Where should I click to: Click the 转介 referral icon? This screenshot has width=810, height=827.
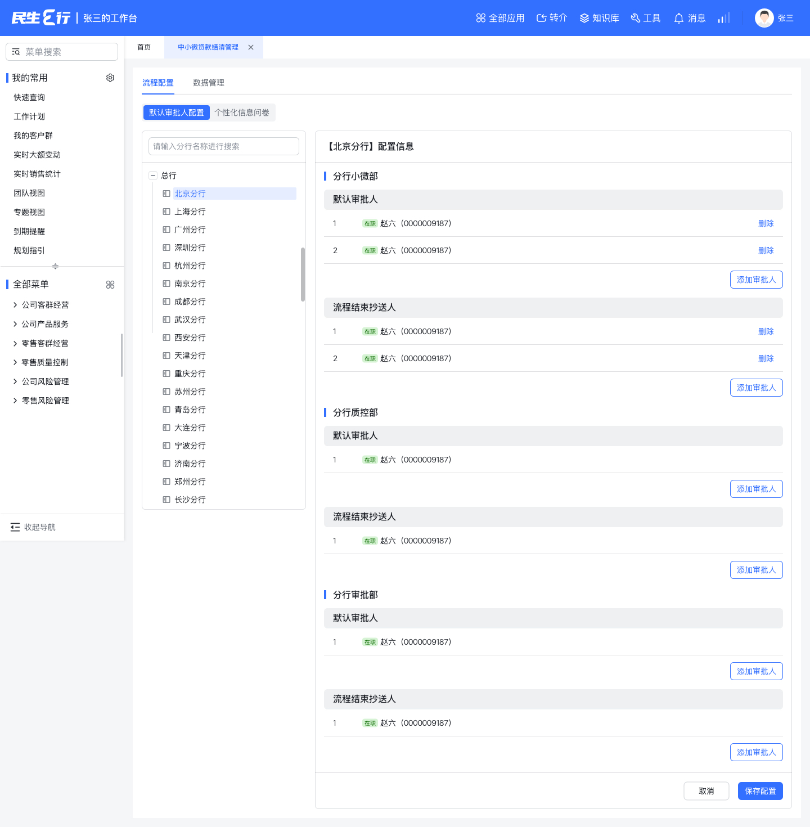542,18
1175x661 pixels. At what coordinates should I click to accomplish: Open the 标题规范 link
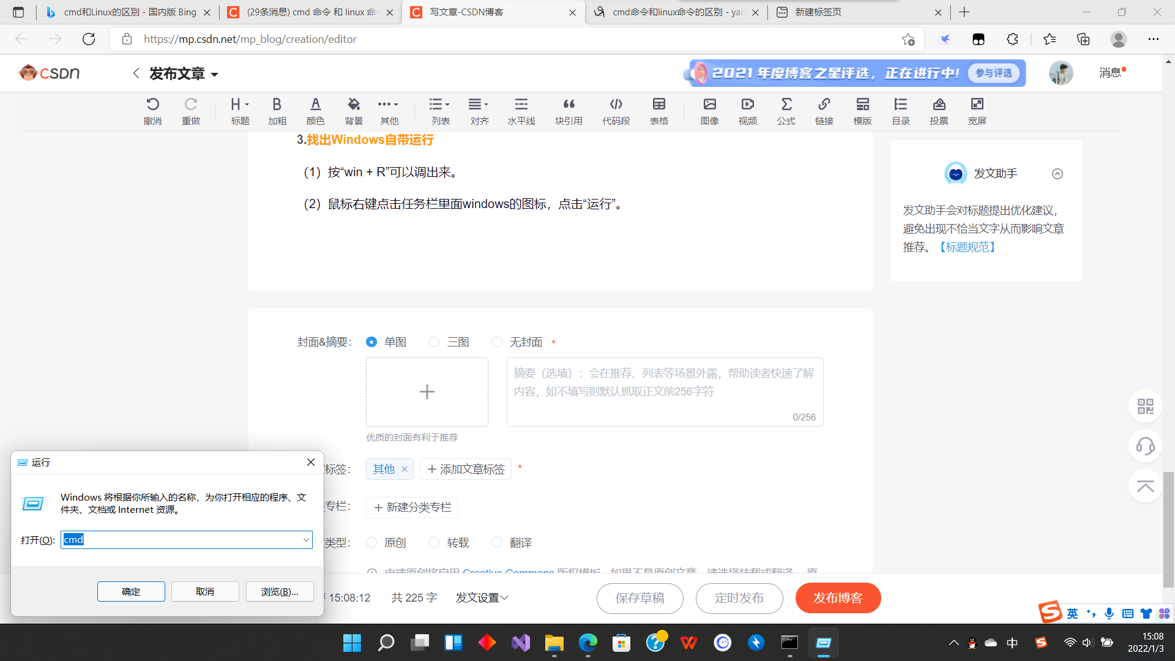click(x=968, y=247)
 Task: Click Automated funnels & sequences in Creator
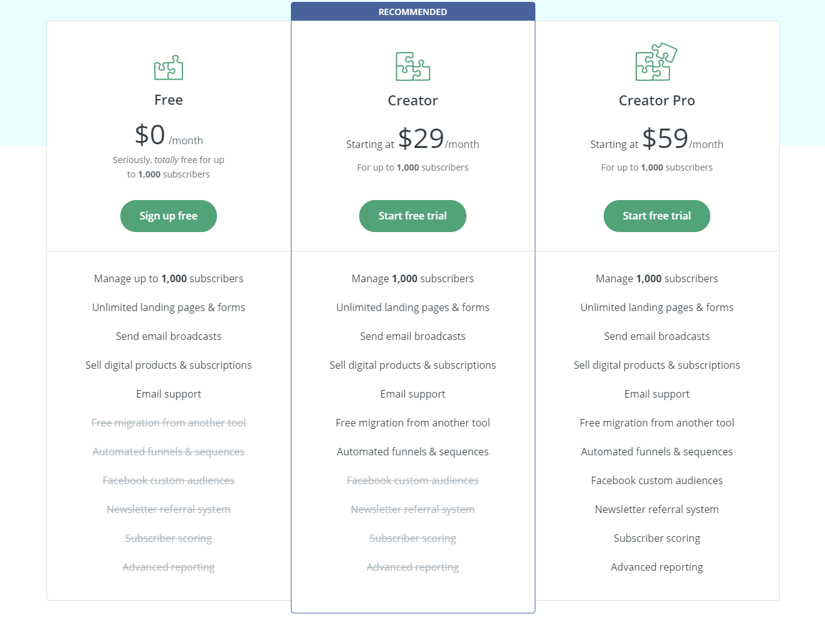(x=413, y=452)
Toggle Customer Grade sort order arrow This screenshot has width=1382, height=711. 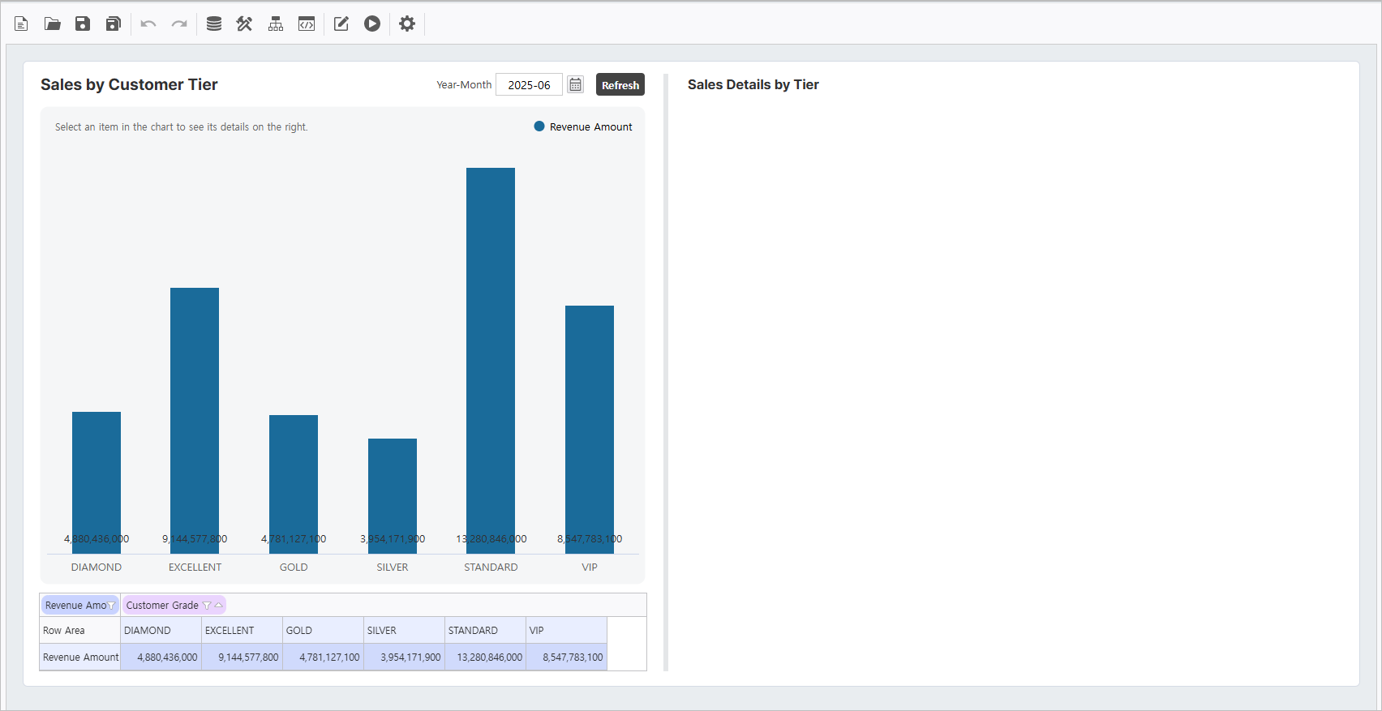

════════

- Written request -
Update the lines from the one containing "Task: Click Automated" through the end of the listing, replacing "sort order" with "sort direction" and leaving everything else unchanged. Omit the pictures from your answer.

- Solution to this task -
 Task: Click Automated funnels & sequences in Creator
(x=413, y=452)
Toggle Customer Grade sort direction arrow This screenshot has width=1382, height=711. 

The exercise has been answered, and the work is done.